The Lifestyle 696 is available with an automatic box - perfect for anyone who only has this kind of licence as well as those who prefer an automatic box.
The cabin is plush and most un-van like. The driver’s seat has plenty of adjustment and there’s a touchscreen DAB radio with satellite navigation and Bluetooth. Storage space is plentiful and we made good use of it.
Large wing mirrors and a clever rearward camera, which can be left on during driving make for easy parking and I had no trouble reversing it onto my drive at home and onto the site once we’d arrived at Sledmere
Made exclusively for Marquis by Swift the Lifestyle 696 is classed an entry-level van with prices from £46,495 on-the-road and has six passenger seats.
Entry-level it may be but we didn’t find it lacking in any way.
It comes with a fully-equipped kitchen with three-burner hob, oven, fridge, microwave and plenty of storage; a roomy bathroom area and six full-size berths.
Interestingly two of these are adult-sized fixed bunk beds at the rear, a real bonus particularly when you have young children as they can be put to bed while the adults socialize in the main body of the van.
If you need more space the base of the bottom bunk flips up to make a large garage, which is also accessible from the exterior of the van.
There’s a double bed over the cab and the dining area converts into a king-sized bed with plenty of room to stretch out.
An extendible table and extra seating means six can sit comfortably to eat meals and chat.

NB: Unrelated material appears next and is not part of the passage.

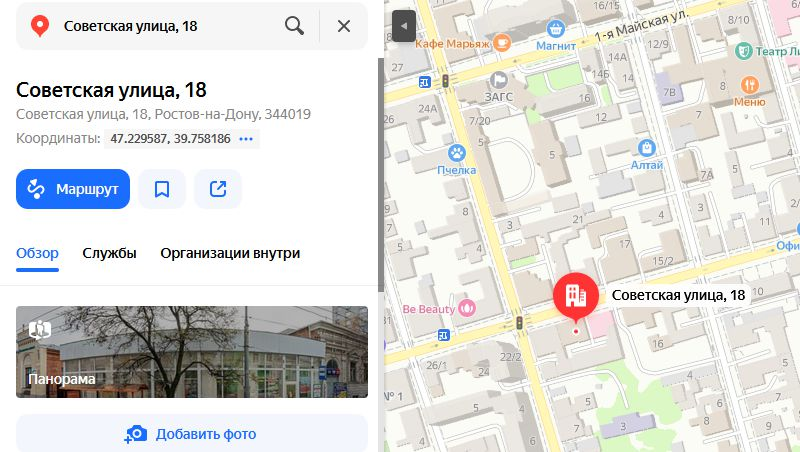Click the Алтай shop map icon
800x452 pixels.
click(646, 148)
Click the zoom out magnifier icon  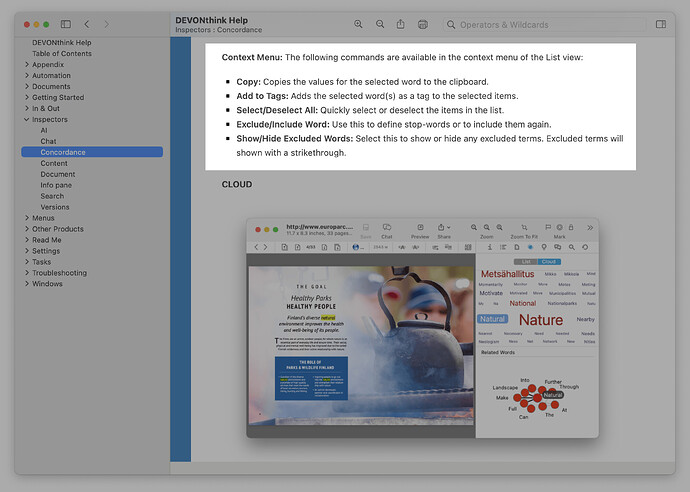pyautogui.click(x=380, y=24)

As we were such a relatively large party we decided it would be prudent to attach a pop-up awning for extra storage. And although the one we had was for a small van conversion rather than a coach-built motorhome and was therefore a little tricky to attach, it was a real bonus as we could leave muddy boots and wet coats outside to keep the interior clean.
We’d all agreed to travel light, planned our meals with military precision and settled into a good routine so we never felt crowded or cramped.
And what of the festival? Tribfest is the world’s biggest tribute act festival, held over the weekend before the August bank holiday weekend is family-friendly and a great event whatever your age
Having a motorhome to retreat to at the end of a long day of music and dancing is a real bonus and I can’t see us ever wanting to go back to camping again.